Publishers move to stop libraries from offering e-books
My local library here in Oakland has ebooks, but you cannot read them on your portable devices. They open in a proprietary browser add-on on computers only. This makes them less than useful, except as reference.
For Libraries and Publishers, an E-Book Tug of War - NYTimes.com
And that is a source of great worry for publishers. In their eyes, borrowing an e-book from a library has been too easy. Worried that people will click to borrow an e-book from a library rather than click to buy it, almost all major publishers in the United States now block libraries’ access to the e-book form of either all of their titles or their most recently published ones.
Borrowing a printed book from the library imposes an inconvenience upon its patrons. “You have to walk or drive to the library, then walk or drive back to return it,” says Maja Thomas, a senior vice president of the Hachettte Book Group, in charge of its digital division.

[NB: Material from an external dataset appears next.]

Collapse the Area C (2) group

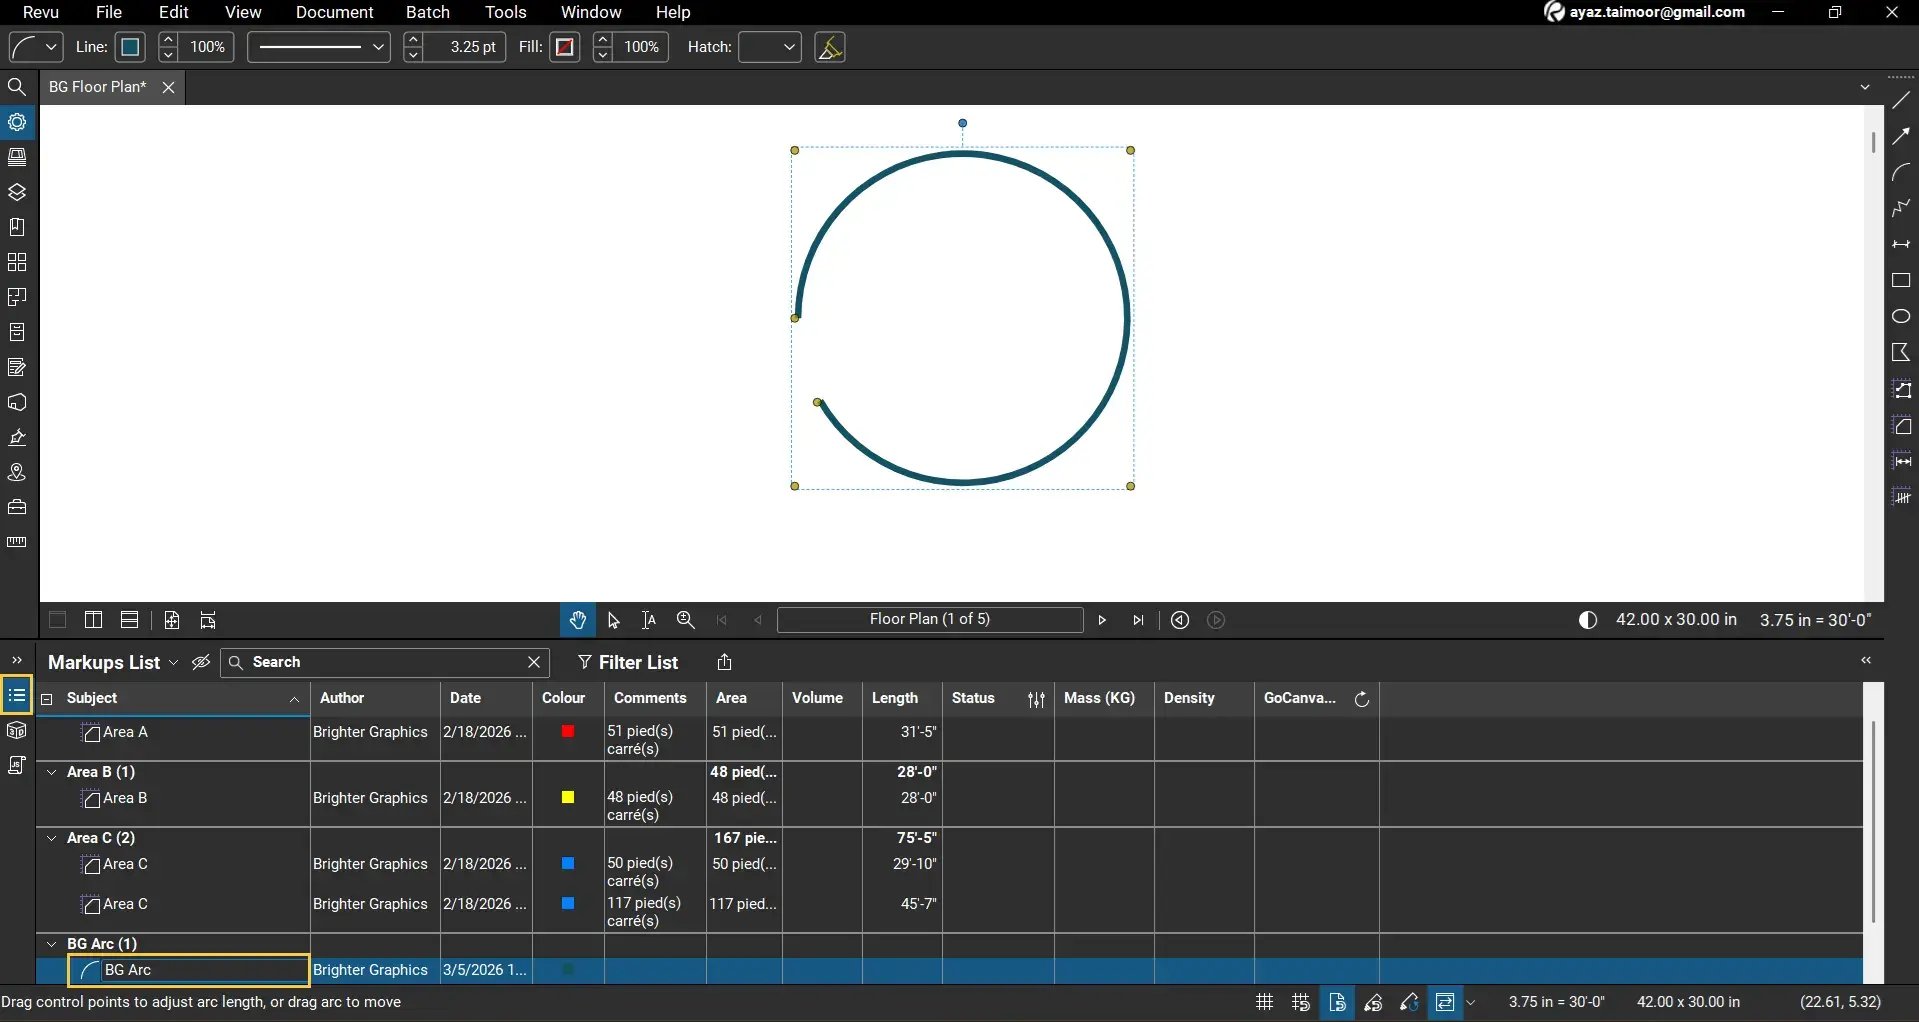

And print copies don’t last forever; eventually, the ones that are much in demand will have to be replaced. “Selling one copy that could be lent out an infinite number of times with no friction is not a sustainable business model for us,” Ms. Thomas says. Hachette stopped making its e-books available to libraries in 2009.
E-lending is not without some friction. Software ensures that only one patron can read an e-book copy at a time, and people who see a long waiting list for a certain title may decide to buy it instead.